Contributor
Nikolaos Chatzikonstantinou

Benchmarking Parallel Performance of Numerical MPI Packages


Mentors
Francesco Ballarin, Drew Parsons
Organization
Debian
Technologies
python, c++, mpi, fortran, Plotly, Debian, BLAS, dpkg, fenics, schroot, Scalapack, PT-SCOTCH, Hypre, MUMPS, PETSc, NWChem
Topics
continuous integration, benchmarking, parallelism, Regression Testing, Software Distribution, Numerical Libraries
Deliver an automated method for Debian maintainers to test selected numerical Debian packages for their parallel performance in clusters, in particular to catch performance regressions from updates, and to verify expected performance gains, such as Amdahl’s and Gustafson’s law, from increased cluster resources. A number of numerical packages (typically, software libraries) available from the Debian repositories are designed to make use of parallelism. I will identify key functions to benchmark for, and key parameters to benchmark with. Those parameters may be: function input, such as benchmarking for nontrivial data, or for the cluster environment, such as the number of nodes, or implementations of the dependencies (e.g. BLAS), or the allowed deviation from expected benchmark metric (e.g. running time) before a regression is said to occur. Cluster tests will be configured for execution on the Grid5000 network (https://www.grid5000.fr/) in partnership with project mentor and Debian developer Prof.

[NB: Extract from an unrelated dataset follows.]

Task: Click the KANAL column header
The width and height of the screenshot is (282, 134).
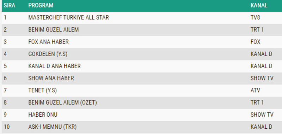Action: pos(259,5)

Drew Parsons. The FEniCS suite of packages for finite element computation will be used as a target case study to develop test protocols. The protocols will then be applied to a selection of other parallelised packages. Finally I will report the information in web pages for ease of consumption. To enable more exhaustive testing of Debian parallel packages, I will conduct an audit of the official Debian repository (and online) for keywords that will bring up numerical packages that use parallelism, beyond the set identified above. I will read their documentation and research the problems involved to find the right functions and data to test for, and I will use the initial data gathered during my benchmarks to establish a baseline for which the regression tests will test against in the future. I will consult references for benchmarking numerical packages to make sure my metrics are meaningful. I will use Plotly to produce graphs for the metrics shown in the web page.